Patients have been treated for a wide variety of musculoskeletal problems, ranging from tendon, ligament, joints (shoulders, elbows, hips, knees, ankles, neck-back, etc), muscle, and scar limitations of range of motion. In addition, it is well proven as effective for filling contour irregularities or augmentation of lost structural fat, nerve pain problems, and in skin trauma and chronic wound healing situations.

How is this done on me?

First, an accurate evaluation and diagnosis is completed by detailed history, physical examination, internal evaluations (X-ray, MRI, CAT scan, Ultrasonography, etc.), and review of records of surgical care (if done). Based on a combination of these findings, a treatment plan is developed for each individual case and situation.

Next is to gather the combination of platelets and adult progenitor cell source within your fat. Platelet concentrates are made from a small volume blood draw, placed in a centrifuge device to isolate and concentrate (up to 6 times circulating amounts). Simultaneously, under local anesthesia, a small volume of fatty tissue is removed with a microcannula and small syringe to remove the needed fat tissue and associated progenitor cells found attached to the fat cells and adjacent small capillary network. Once completed, the two components are combined and precisely injected into the desired location of damage or injury using handheld, high-definition, ultrasound-guidance.

In the early post-treatment period, it is recommended to avoid use of anti-inflammatory medications (such as Motrin (ibuprofen), Mobic, Aleve (Anaprox), Rolafan, etc.). Use of these drugs may slow or limit your ability to fully heal the problem area.

You will be asked to move the involved areas in order to maintain range of motion and weight-load of the problem area(s). No casting or splinting is typically requested, as wound healing under controlled work load is considered important to accomplish a full recovery. In some cases, use of moist, cold compresses to the treated site is recommended, which may help reduce swelling and limit some post-treatment discomfort. We suggest that patients carefully “listen” to their body, and avoid excessive or potentially harmful activities in the early post-treatment period.

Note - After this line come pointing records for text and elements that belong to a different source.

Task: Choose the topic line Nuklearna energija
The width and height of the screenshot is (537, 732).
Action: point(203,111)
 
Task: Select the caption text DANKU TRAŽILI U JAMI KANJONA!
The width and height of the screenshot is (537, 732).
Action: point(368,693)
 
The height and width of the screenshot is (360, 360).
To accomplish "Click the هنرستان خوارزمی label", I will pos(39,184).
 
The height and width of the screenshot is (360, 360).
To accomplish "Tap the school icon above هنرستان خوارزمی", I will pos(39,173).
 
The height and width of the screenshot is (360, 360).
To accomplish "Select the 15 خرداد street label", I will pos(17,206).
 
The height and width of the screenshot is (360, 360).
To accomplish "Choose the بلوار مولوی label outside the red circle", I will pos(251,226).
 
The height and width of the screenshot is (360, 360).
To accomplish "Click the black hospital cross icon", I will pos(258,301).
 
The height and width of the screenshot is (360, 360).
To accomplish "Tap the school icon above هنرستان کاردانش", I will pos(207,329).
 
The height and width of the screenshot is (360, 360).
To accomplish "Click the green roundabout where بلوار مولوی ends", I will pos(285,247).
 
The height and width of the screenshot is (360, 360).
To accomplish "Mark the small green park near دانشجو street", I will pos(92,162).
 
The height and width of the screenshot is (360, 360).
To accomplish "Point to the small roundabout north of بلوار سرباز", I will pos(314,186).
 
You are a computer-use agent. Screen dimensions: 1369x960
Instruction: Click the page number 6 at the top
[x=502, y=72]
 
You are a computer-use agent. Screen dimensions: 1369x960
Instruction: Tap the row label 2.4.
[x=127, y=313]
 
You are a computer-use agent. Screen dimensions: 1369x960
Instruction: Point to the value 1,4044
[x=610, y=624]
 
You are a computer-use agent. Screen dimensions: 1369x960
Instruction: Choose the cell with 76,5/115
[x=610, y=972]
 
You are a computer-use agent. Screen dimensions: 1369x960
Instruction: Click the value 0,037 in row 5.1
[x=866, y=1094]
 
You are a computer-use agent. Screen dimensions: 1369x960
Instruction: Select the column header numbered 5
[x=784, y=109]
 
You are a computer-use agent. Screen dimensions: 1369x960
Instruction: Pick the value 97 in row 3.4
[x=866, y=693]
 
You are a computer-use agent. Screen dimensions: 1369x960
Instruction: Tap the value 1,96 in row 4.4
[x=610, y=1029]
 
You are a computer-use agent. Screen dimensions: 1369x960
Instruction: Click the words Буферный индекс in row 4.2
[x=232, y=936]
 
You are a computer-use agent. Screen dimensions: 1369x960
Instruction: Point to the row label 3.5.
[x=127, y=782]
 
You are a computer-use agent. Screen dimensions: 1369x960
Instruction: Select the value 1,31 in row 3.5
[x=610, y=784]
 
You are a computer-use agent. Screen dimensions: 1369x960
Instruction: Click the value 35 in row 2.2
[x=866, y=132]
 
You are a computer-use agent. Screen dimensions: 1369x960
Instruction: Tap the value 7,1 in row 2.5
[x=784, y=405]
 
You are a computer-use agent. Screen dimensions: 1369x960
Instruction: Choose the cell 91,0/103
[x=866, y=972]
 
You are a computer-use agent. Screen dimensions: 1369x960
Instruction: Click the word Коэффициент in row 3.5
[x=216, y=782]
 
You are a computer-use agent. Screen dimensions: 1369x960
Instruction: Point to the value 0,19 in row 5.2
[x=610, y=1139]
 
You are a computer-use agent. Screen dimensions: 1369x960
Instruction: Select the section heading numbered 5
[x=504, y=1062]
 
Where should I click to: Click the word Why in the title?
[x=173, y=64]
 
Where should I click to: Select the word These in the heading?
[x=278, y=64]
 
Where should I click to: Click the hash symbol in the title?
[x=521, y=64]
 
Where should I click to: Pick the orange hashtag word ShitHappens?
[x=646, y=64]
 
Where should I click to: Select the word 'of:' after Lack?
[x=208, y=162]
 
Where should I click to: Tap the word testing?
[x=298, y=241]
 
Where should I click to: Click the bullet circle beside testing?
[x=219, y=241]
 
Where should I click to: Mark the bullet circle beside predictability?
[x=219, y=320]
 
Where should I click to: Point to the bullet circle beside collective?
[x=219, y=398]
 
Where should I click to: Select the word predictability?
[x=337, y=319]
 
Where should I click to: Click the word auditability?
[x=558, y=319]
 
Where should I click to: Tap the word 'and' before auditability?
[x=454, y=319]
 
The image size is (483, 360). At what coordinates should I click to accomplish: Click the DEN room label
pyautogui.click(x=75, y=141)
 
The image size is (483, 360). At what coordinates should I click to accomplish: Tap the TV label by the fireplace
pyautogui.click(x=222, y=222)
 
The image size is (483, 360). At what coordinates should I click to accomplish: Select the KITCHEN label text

In some cases, it is recommended that a supplemental treatment may be of value in the 2-4 month timeframe to further enhance the final wound healing processes. This is often true in the more extensive or complex cases. Secondary treatments may involve only the use of platelet concentrates, or your treating physician may recommend PRP and progenitor cells within your fat. Secondary treatments are often less bothersome in the post-treatment period than the first time.

Treatments are usually performed under local anesthesia, with good tolerance remembering the site treated are often already somewhat painful and inflamed prior to treatment. Oral pain medication is oftenprescribed to help for the first 2-3 days of discomfort.